Fonte: O Globo |
É difícil comparar o Vale do Silício, nos EUA, com qualquer outro lugar. Afinal, a região reúne as maiores empresas de tecnologia de ponta do mundo, como Google, Apple, Facebook, eBay, Yahoo!, entre tantas. Mas o Brasil também abriga os seus vales. São parques tecnológicos e polos de inovação que crescem em todo o país, entre os quais se destacam cinco: o maior deles, o Porto Digital, no Recife; o Parque Tecnológico da UFRJ, no Rio de Janeiro; o San Pedro Valley, em Belo Horizonte; o Parque Científico e Tecnológico da PUC/RS (Tecnopuc), em Porto Alegre; e o Parque Tecnológico de São José dos Campos, no estado de São Paulo. Estes também abrigam grandes companhias, como Dell, HP, Embraer, Schlumberger, Siemens, além de muitas outras de menor porte e startups. Ao todo, são 634 empresas que empregam mais de 15 mil pessoas e faturam acima de R$ 1,4 bilhão ao ano.

## Tarefas do exercício
• A. Com base no texto sobre os parques tecnológicos brasileiros, responda:
(i) Em que cidade fica o Porto Digital?
(ii) Quantas empresas os polos citados reúnem ao todo?
(iii) Quanto essas empresas faturam por ano?
• B. Transcreva literalmente as linhas dos registros a partir daquela que contém "You are a computer-use agent. 491x274 pixels." até o fim dos registros, com as duas extremidades incluídas. Omita as imagens.
O texto e os registros têm origens distintas.

## Registros
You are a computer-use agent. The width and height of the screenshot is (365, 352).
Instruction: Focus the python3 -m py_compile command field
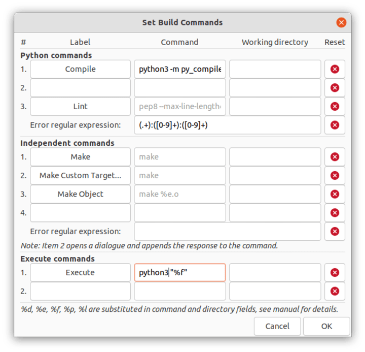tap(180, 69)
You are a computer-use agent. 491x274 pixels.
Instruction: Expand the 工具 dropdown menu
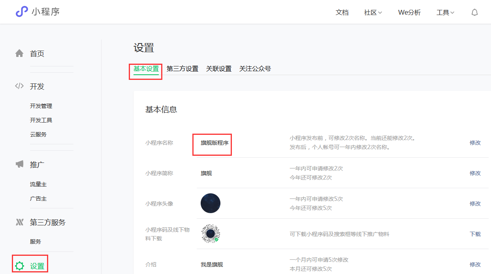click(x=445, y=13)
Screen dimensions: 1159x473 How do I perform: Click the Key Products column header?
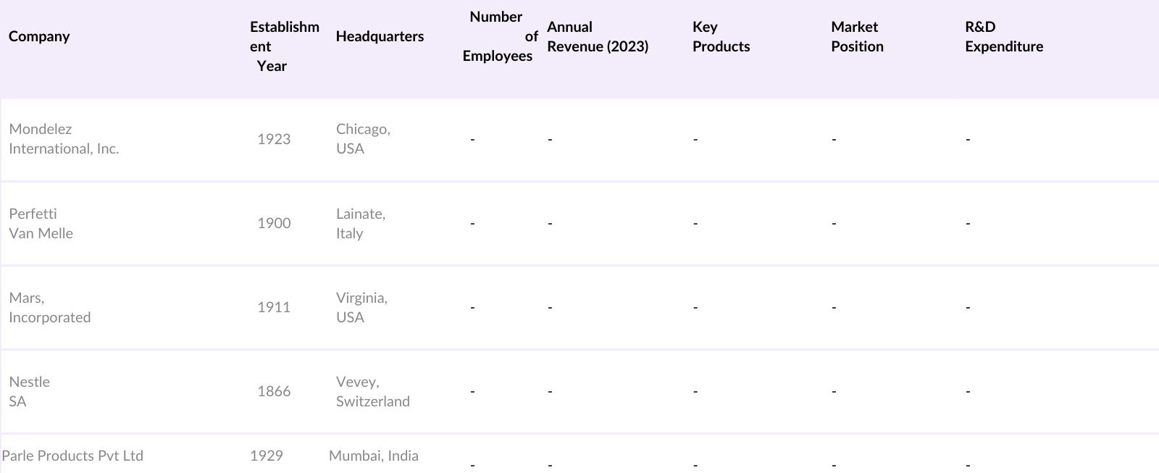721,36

## Respostas
• A.
(i) No Recife.
(ii) 634 empresas.
(iii) Acima de R$ 1,4 bilhão ao ano.

• B.
You are a computer-use agent. 491x274 pixels.
Instruction: Expand the 工具 dropdown menu
click(x=445, y=13)
Screen dimensions: 1159x473 How do I perform: Click the Key Products column header?
721,36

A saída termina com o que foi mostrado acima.